My recommendation would be to disable the gunbroker iframe in the vbulletin code until their ad carousel is only serving their native ads and any 4th party providers are disabled.
That will not effect the native m4c sponsor ads, and hopefully the site is not dependent on click through revenue from thirdparty ad networks. You don't want to risk ill will from ad hijacks rolling onto your native site sponsors as users cannot differentiate.
Thanks for the decomposition of the issue. Appreciate the legwork. I am pretty sure it is being looked at again, but as I mentioned it's been changed at least twice that I've been told, and the issue creeps back.
More data on duplication:
- Typically takes 20 refreshs/reloads before the network ads appear.
- Some network (non gun broker) ads typically appear around the 18th refresh, but problem ones not until about 20 or so.
- Seems to happen much faster on mobile devices than on desktops browsers. But that could just be luck of the random ad rotation. I have seen it take 20 refreshes to trigger on Android as well.
- Chrome will not allow most of the mal-action to occur due to cross site scripting constraints, etc. Internet Explorer is easier to trick.
- This is active java DOM/AJAX code... not a static web page. I can watch it try different things in the browser javascript console over 20-30 seconds before giving up. It's also fairly adaptive to mobile browsers, etc. I can also confirm that it's being served up initially via the gunbroker iframe and is not browser extension related, etc. IE: Not a local infection.

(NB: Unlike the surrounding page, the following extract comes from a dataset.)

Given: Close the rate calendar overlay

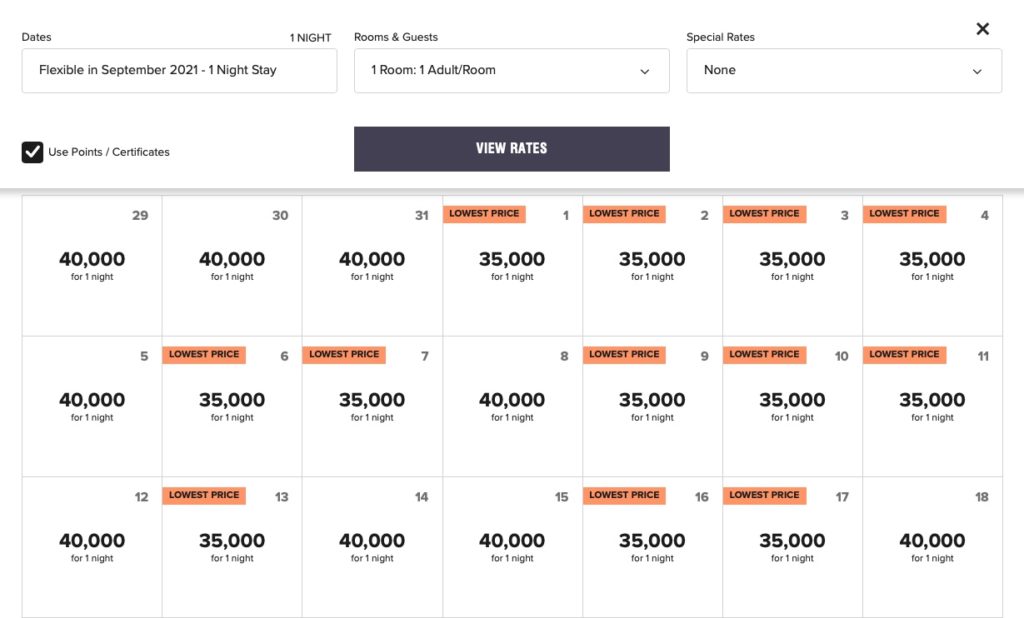Looking at the screenshot, I should pyautogui.click(x=982, y=29).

One last thing, while what I'm seeing fairly confident to be generated via the 4th party ad network, pubmatic and similar can also be known infection with browser extensions, search toolbars, etc. IE: even if the ad carousel issue is fixed you may still see problems if your machine is also infected.
OK, more data. OpenX is not GB's hosting provider, it's the ad platform they are using. With, apparently, a long history of malvertising infection through sql injections, old code, default passwords, etc.
This article explains it better than I can, but does match exactly what I'm seeing: https://blog.avast.com/2013/11/14/ma...openx-servers/
As an aside, I can duplicate the problem on the main gunbroker website as well as they also use the same banner ad carousel.
This is the curse of the modern web world. I let very few third parties embed in sites I admin/design as it's just too hard to police. When you do, you are not just relenquishing control of content, but their code can utilize browser vulnerabilities, etc and you get the blame. Every time I've allowed anyone other than biggies like google and such it's caused problems much later, and usually someone had to tell me. IE: users see it but an admin does not know to look for it.